Tuesday, January 28, 2014

Is proportional representation unconstitutional?

Some skeptics of proportional representation object that the preamble to our 1867 Constitution says we have “a Constitution similar in Principle to that of the United Kingdom,” which they assume meant winner-take-all elections in single member districts.

Yes, it recited “Whereas the Provinces of Canada, Nova Scotia, and New Brunswick have expressed their Desire to be federally united into One Dominion under the Crown of the United Kingdom of Great Britain and Ireland, with a Constitution similar in Principle to that of the United Kingdom.”

This is a red herring occasionally, but rarely, raised. Most political scientists say this referred to responsible government, the parliamentary system as opposed to the American Presidential model.

Did it extend to the voting system?

1. Parliament has exclusive power

First, by section 44 of the 1982 Constitution Act, Parliament may exclusively make laws amending the Constitution of Canada in relation to the House of Commons. Provincial consent is not required. In 1867 we did not yet even use the secret ballot. Canada has made many changes to our voting system since then.

If winner-take-all single district elections were somehow entrenched in the constitution, they would equally be entrenched for provincial parliaments. But, similarly, section 45 of the 1982 Constitution Act says the legislature of each province may exclusively make laws amending the constitution of the province. That’s why Quebec's Charest government, in 2004, found no problem proposing a PR model similar to that introduced for Scotland's parliament -- in fact they pointed to that as a reason for it being acceptable for Quebec. That’s why BC, PEI and Ontario could legally vote on changing their voting system. That's why Winnipeg, Calgary and Edmonton were able to use the Irish STV system with multi-member districts for provincial elections from 1920 or 1926 to 1955 or 1958.

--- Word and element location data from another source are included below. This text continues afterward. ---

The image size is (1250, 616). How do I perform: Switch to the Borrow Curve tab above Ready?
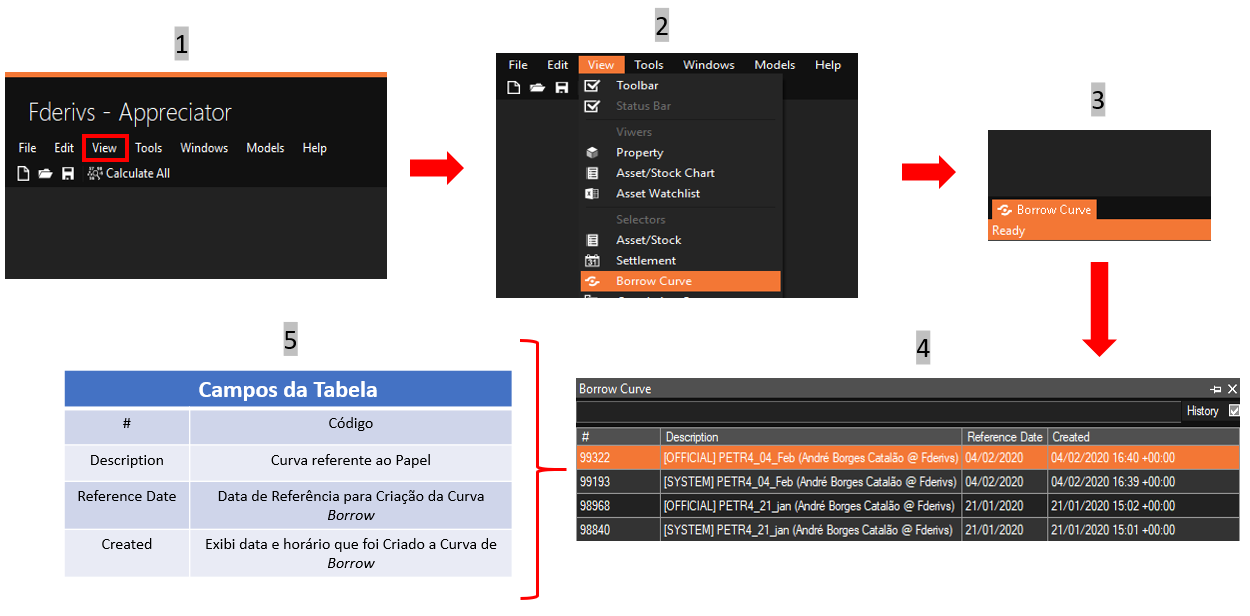tap(1044, 210)
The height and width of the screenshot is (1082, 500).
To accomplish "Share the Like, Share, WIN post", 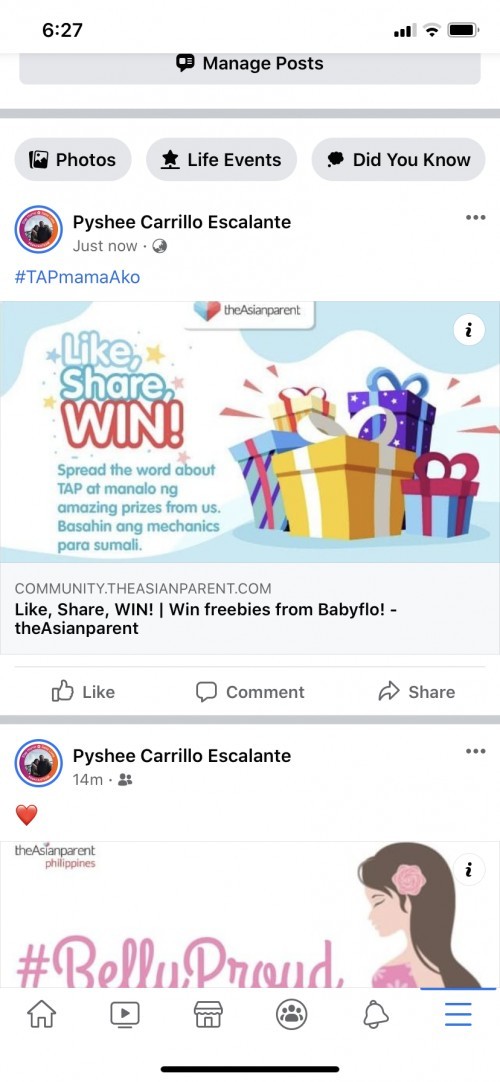I will 417,691.
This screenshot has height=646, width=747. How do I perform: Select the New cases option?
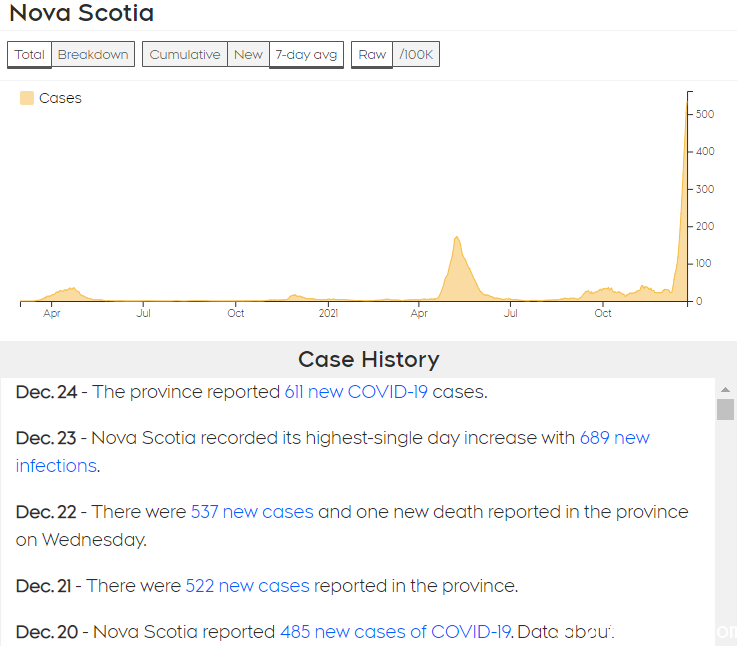pos(248,54)
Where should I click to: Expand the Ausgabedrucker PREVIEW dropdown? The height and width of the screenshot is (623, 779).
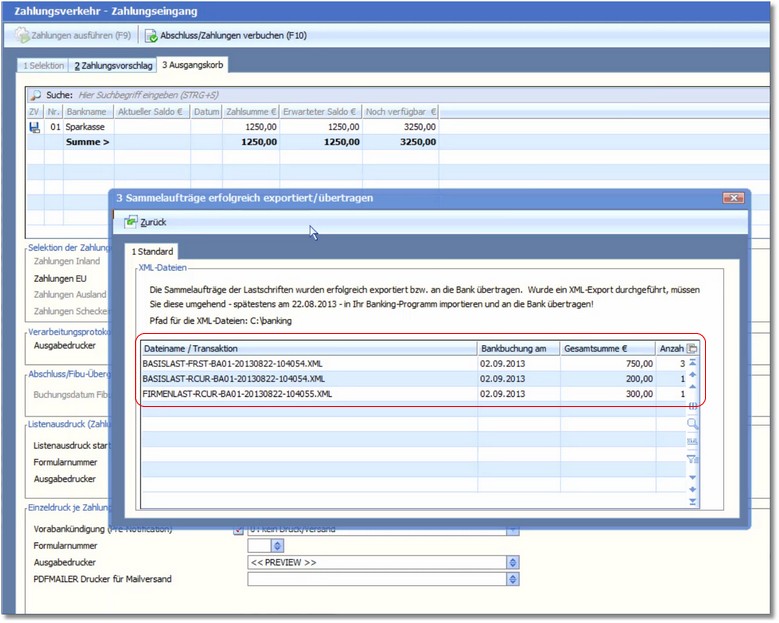tap(513, 562)
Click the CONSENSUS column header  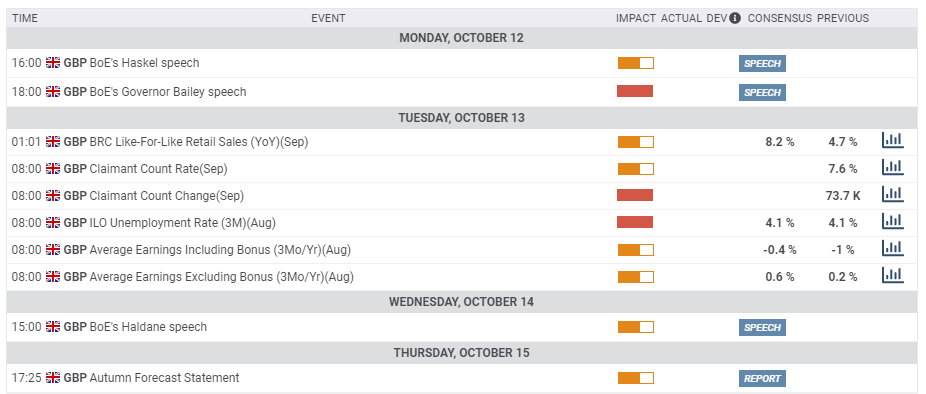click(x=780, y=18)
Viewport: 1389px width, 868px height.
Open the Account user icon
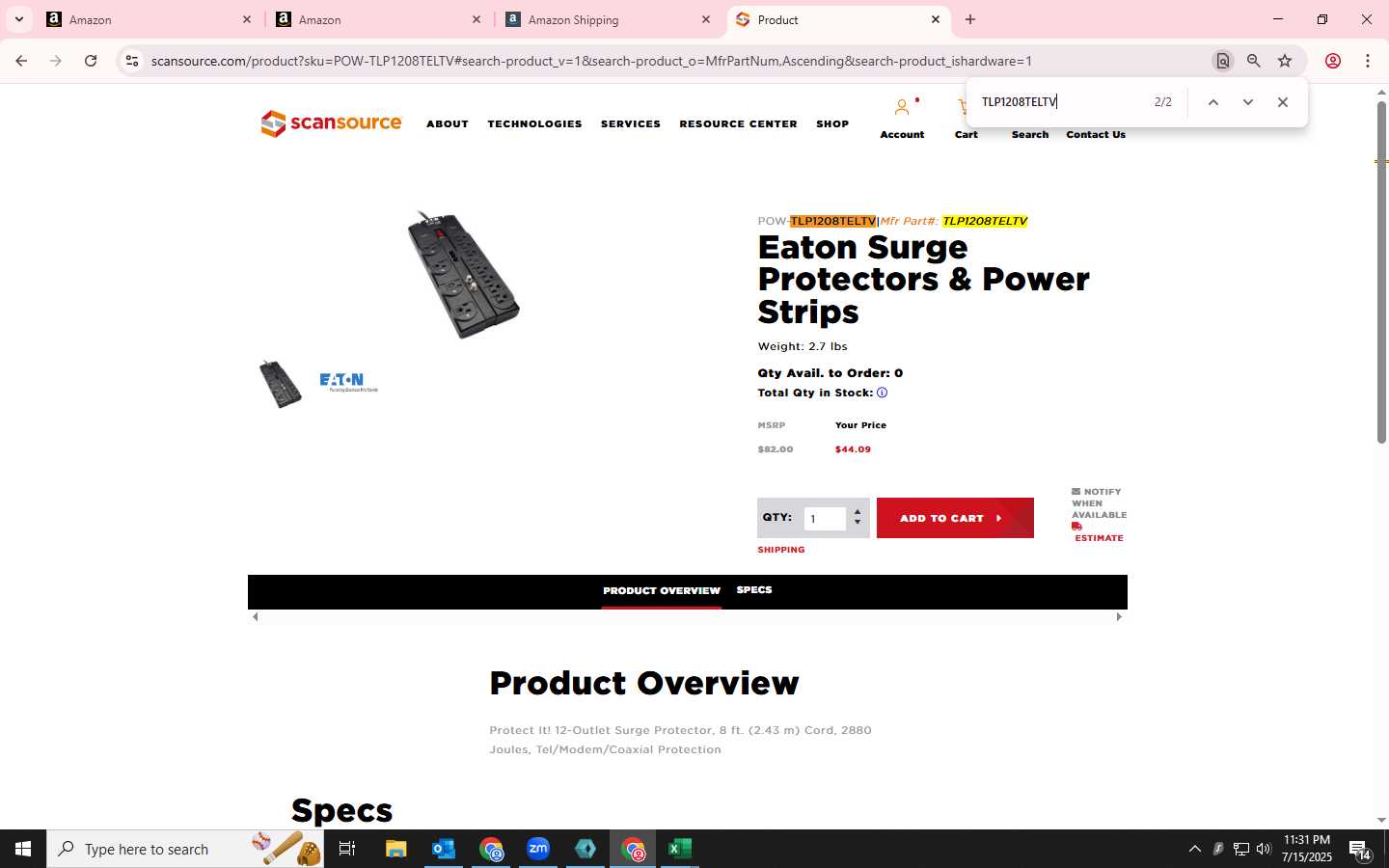(x=902, y=107)
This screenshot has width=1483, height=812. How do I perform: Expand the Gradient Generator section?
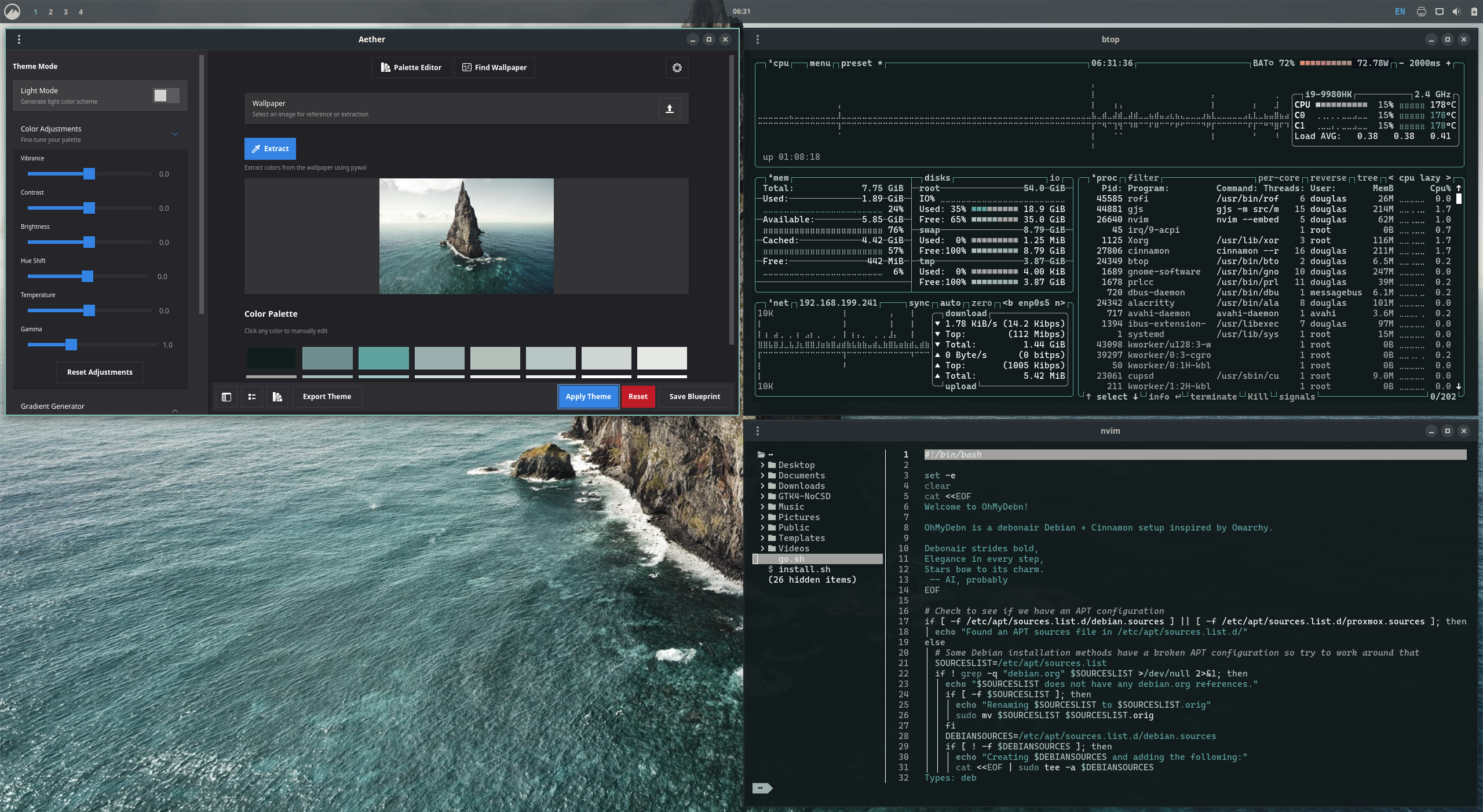click(175, 409)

2. The UK was not wedded to winner-take-all elections in single member districts

Second, it’s a fallacy that the UK, in 1867, had nothing but single-member districts. In 1832 by the Great Reform Act about 62 ridings were represented by two MPs. Seven counties were now to have three MPs each instead of two. London had four MPs.

By 1867, four UK cities had three MPs each instead of two, but voters could only vote for two candidates. In London they could vote for only three of the four. This "limited vote" was an early attempt at a semi-proportional system. In 1868, for example, London elected three Liberals and one Conservative, while in 1874 it was three Conservatives and one Liberal. Also, in many two-member counties and boroughs the two main parties agreed to nominate one candidate each.

This all continued until 1885 when a new Reform Act provided that the majority of MPs would be elected in single-member constituencies. Canada had a number of two-MP ridings in 1867. And in 1885 Ontario copied the UK's "limited vote" in a Toronto riding with three MPPs, where voters voted for two, giving the minority one MPP, a model they kept for two elections.

The UK adopted proportional representation for Northern Ireland in 1920, and more recently for Scotland and Wales. Nothing unparliamentary about it

3. It’s only a preamble

Third, the Supreme Court of Canada, [1981] 1 S.C.R. 753, said "What, then, is to be drawn from the preamble as a matter of law? A preamble, needless to say, has no enacting force but, certainly, it can be called in aid to illuminate provisions of the statute in which it appears. Fed­eral union "with a Constitution similar in Principle to that of the United Kingdom" may well embrace responsible government and some common law aspects of the United Kingdom's unitary constitu­tionalism, such as the rule of law and Crown prerogatives and immunities."

This is the common interpretation. Peter Hogg (Constitutional Law of Canada, looseleaf (Toronto: Carswell, 1992) at 9-3) has referred to Canada's system of parliamentary government, sometimes called responsible government, as "probably the most important non-federal characteristic of the Canadian Constitution." In responsible government, the executive is responsible to the legislature for its actions. But even if an executive that is responsible to the legislature is part of the Constitution, this does not mean that the way in which individuals are elected to the legislature is also part of the Constitution.

As the federal government argues in the current Supreme Court reference on the Senate "Thus, for example, although the preamble to the Constitution Act, 1867 refers to a “Constitution similar in Principle to that of the United Kingdom,” there is no compelling reason to read that clause as demanding an inquiry into what the 1867 framers thought that term meant in respect of the Senate, and then treating any deviation from the 1867 vision as requiring a more exacting amending procedure. In 1867, Sir John A. Macdonald foresaw an Upper Chamber of prosperous gentlemen of substance in the Upper House; he did not want an Upper House of landed nobility as found in Great Britain. But neither vision accords with contemporary expectations of who should sit in the Senate. The British themselves have repeatedly reformed their upper house to reflect modern democratic ideals."

4. It’s not arguable

Fourth, many books have been published on the pros and cons of proportional representation. For example, Prof. Dennis Pilon (“The Politics of Voting,” p. 76) shows the untruth of this claim. If an academically sound, or legally sound, argument on this point existed, I think I would have read it. But to the contrary, the Law Commission of Canada, in its 2004 Report, did not even find it necessary to discuss this argument. They stated "This Report aims to add corrective features to our electoral rules that do not involve constitutional amendments, and hence do not deal with Senate reform." These are top legal scholars. They would not overlook an arguable point.